Key Questions the 5 Sessions Must Answer
- What are the 5–8 fields that every Austin area camp considers mandatory for enrollment?
- How many camps use a third-party enrollment system, and how integrated is it with their operations?
- What is the real blocker to accepting a third-party application — data format, liability, control, or distrust?
- Would directors accept a "shared application" model if they can add 3–5 custom fields?
- What would make a camp actively promote OneSummer to families instead of just tolerating it?
Deliverable After 5 Sessions
- Assumption verdict for A3 (standardized form)
- Candidate standard field list — the fields every camp needs, likely candidates to include in the OneSummer application data model
- Inventory of "non-negotiable custom fields" — what camps insist on adding (informs custom fields feature design)
- Director acquisition channel hypothesis — which value prop gets a director to say yes (net-new families? admin time savings? visibility?)

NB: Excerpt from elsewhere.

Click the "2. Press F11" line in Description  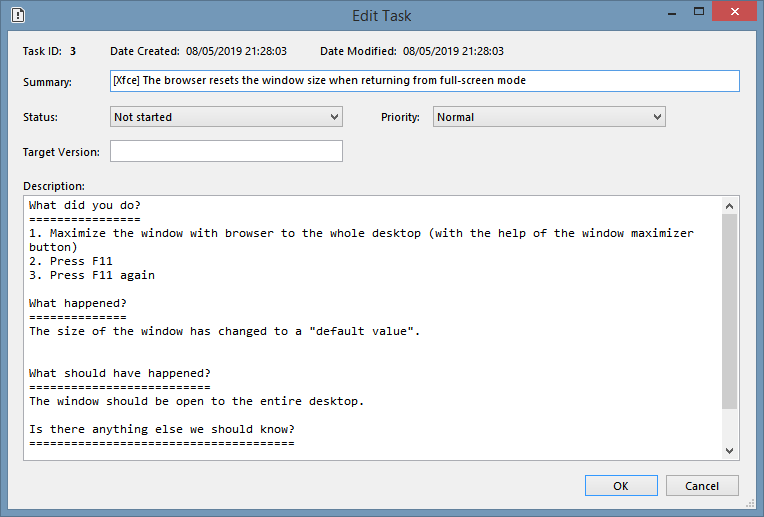pos(71,261)
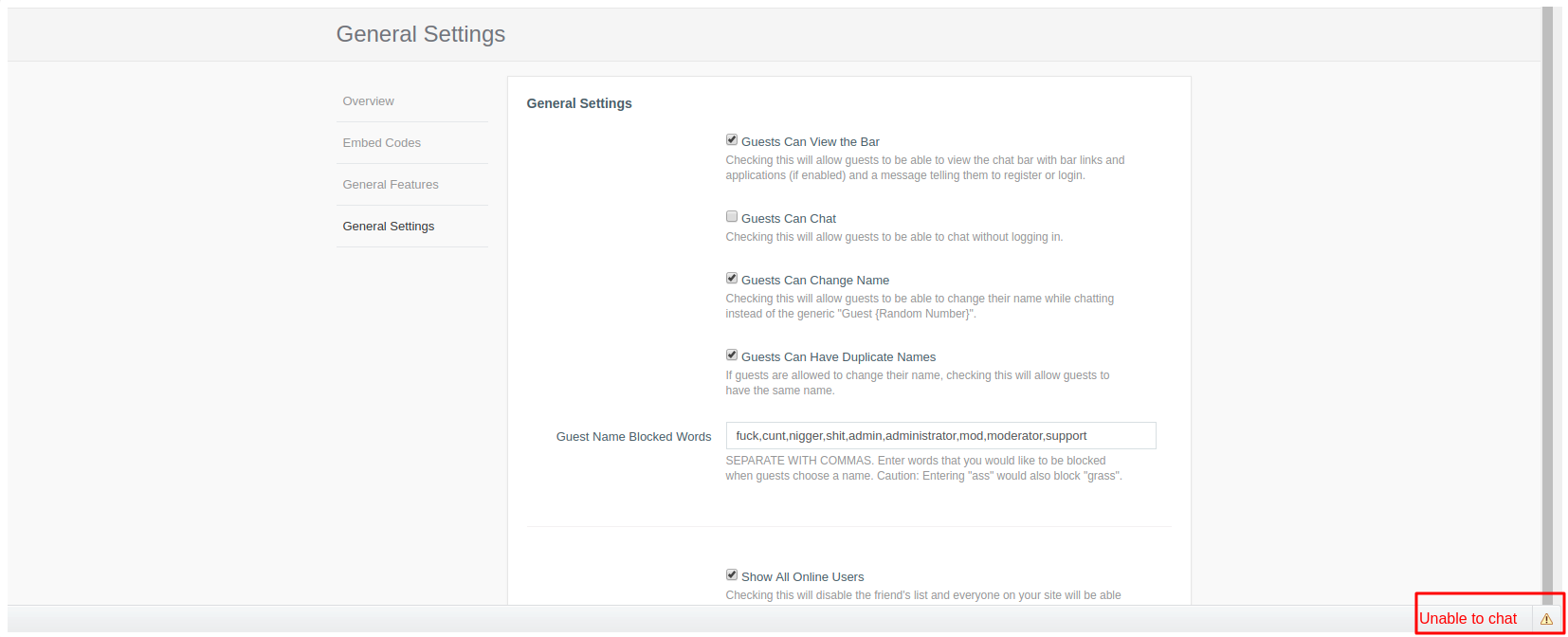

- 2–3 camps willing to participate in a pilot as early partners
Research Timeline
All 15 sessions should complete within 5 weeks. Interim analysis after session 5 (week 2) and session 10 (week 4) ensures findings can influence subsequent interviews.
This research program is successful if, at the end of Week 6, we can make a confident go/no-go decision on each of the five core assumptions — and we have enough verbatim evidence to write a compelling one-page problem statement that a first-time reader understands without context. If any assumption is disconfirmed, success means having a clear recommended pivot, not a crisis.